## BEGIN Record excerpts

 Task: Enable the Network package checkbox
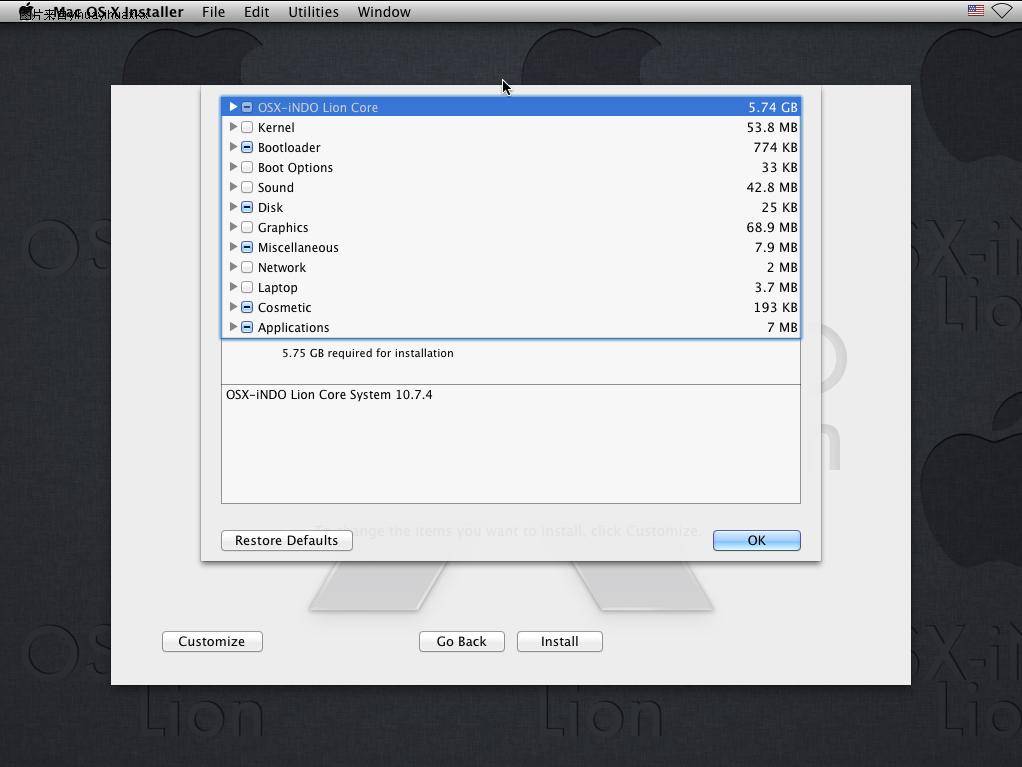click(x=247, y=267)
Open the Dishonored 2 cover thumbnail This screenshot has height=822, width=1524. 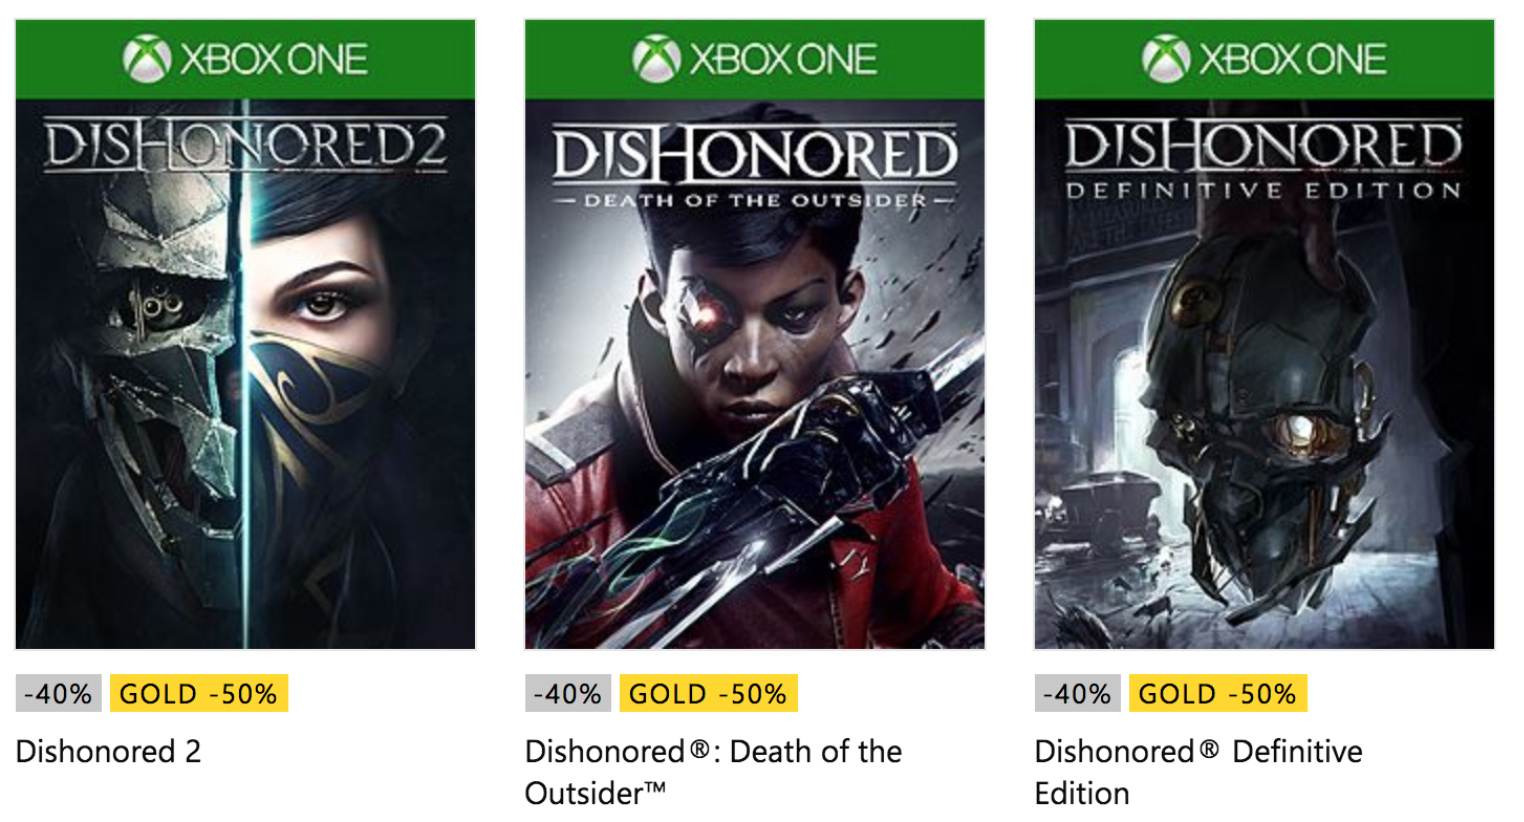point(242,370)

## END Record excerpts
## BEGIN Record excerpts

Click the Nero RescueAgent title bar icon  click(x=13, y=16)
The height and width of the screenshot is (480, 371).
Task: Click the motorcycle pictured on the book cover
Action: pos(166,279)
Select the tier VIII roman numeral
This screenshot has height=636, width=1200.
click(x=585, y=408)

## END Record excerpts

■ **Written problem**: Return each line of the data above that contains the word "Task".

■ **Exercise solution**:
 Task: Enable the Network package checkbox
Task: Click the motorcycle pictured on the book cover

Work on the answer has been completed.